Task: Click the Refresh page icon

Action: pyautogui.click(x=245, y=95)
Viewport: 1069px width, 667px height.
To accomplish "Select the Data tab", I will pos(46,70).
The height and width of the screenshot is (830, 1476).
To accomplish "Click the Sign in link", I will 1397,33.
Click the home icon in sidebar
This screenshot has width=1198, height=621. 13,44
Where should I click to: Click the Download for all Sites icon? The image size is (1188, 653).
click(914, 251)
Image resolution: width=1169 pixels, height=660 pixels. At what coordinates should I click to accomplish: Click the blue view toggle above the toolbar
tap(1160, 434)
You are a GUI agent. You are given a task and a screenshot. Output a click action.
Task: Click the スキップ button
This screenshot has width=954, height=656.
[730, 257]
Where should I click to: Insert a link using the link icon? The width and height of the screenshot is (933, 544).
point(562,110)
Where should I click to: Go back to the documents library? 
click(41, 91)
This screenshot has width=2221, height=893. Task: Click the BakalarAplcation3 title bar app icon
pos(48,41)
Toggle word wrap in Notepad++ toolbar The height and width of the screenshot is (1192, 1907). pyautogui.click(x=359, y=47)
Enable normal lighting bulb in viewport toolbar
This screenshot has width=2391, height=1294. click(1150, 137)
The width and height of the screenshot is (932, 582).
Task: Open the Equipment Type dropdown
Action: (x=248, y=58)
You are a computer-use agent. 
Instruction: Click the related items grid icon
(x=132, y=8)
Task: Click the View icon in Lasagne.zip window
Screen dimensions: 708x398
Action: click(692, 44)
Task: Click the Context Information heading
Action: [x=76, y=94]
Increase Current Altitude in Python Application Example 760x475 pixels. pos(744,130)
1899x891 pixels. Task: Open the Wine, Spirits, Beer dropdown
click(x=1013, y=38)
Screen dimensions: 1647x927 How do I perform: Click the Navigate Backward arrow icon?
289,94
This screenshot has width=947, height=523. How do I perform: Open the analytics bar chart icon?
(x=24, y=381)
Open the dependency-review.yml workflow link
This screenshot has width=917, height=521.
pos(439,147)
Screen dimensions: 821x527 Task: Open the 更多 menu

▶ Requirement: Nothing in the material may be left out; write it all out verbatim.

▶ Task result:
Task: Click the Refresh page icon

Action: pyautogui.click(x=245, y=95)
Viewport: 1069px width, 667px height.
To accomplish "Select the Data tab", I will pos(46,70).
The height and width of the screenshot is (830, 1476).
To accomplish "Click the Sign in link", I will 1397,33.
Click the home icon in sidebar
This screenshot has width=1198, height=621. 13,44
Where should I click to: Click the Download for all Sites icon? The image size is (1188, 653).
click(914, 251)
Image resolution: width=1169 pixels, height=660 pixels. At what coordinates should I click to accomplish: Click the blue view toggle above the toolbar
tap(1160, 434)
You are a GUI agent. You are given a task and a screenshot. Output a click action.
Task: Click the スキップ button
This screenshot has width=954, height=656.
[730, 257]
Where should I click to: Insert a link using the link icon? The width and height of the screenshot is (933, 544).
point(562,110)
Where should I click to: Go back to the documents library? 
click(41, 91)
This screenshot has width=2221, height=893. Task: Click the BakalarAplcation3 title bar app icon
pos(48,41)
Toggle word wrap in Notepad++ toolbar The height and width of the screenshot is (1192, 1907). pyautogui.click(x=359, y=47)
Enable normal lighting bulb in viewport toolbar
This screenshot has width=2391, height=1294. click(1150, 137)
The width and height of the screenshot is (932, 582).
Task: Open the Equipment Type dropdown
Action: (x=248, y=58)
You are a computer-use agent. 
Instruction: Click the related items grid icon
(x=132, y=8)
Task: Click the View icon in Lasagne.zip window
Screen dimensions: 708x398
Action: click(692, 44)
Task: Click the Context Information heading
Action: [x=76, y=94]
Increase Current Altitude in Python Application Example 760x475 pixels. pos(744,130)
1899x891 pixels. Task: Open the Wine, Spirits, Beer dropdown
click(x=1013, y=38)
Screen dimensions: 1647x927 How do I perform: Click the Navigate Backward arrow icon?
289,94
This screenshot has width=947, height=523. How do I perform: Open the analytics bar chart icon?
(x=24, y=381)
Open the dependency-review.yml workflow link
This screenshot has width=917, height=521.
pos(439,147)
Screen dimensions: 821x527 Task: Open the 更多 menu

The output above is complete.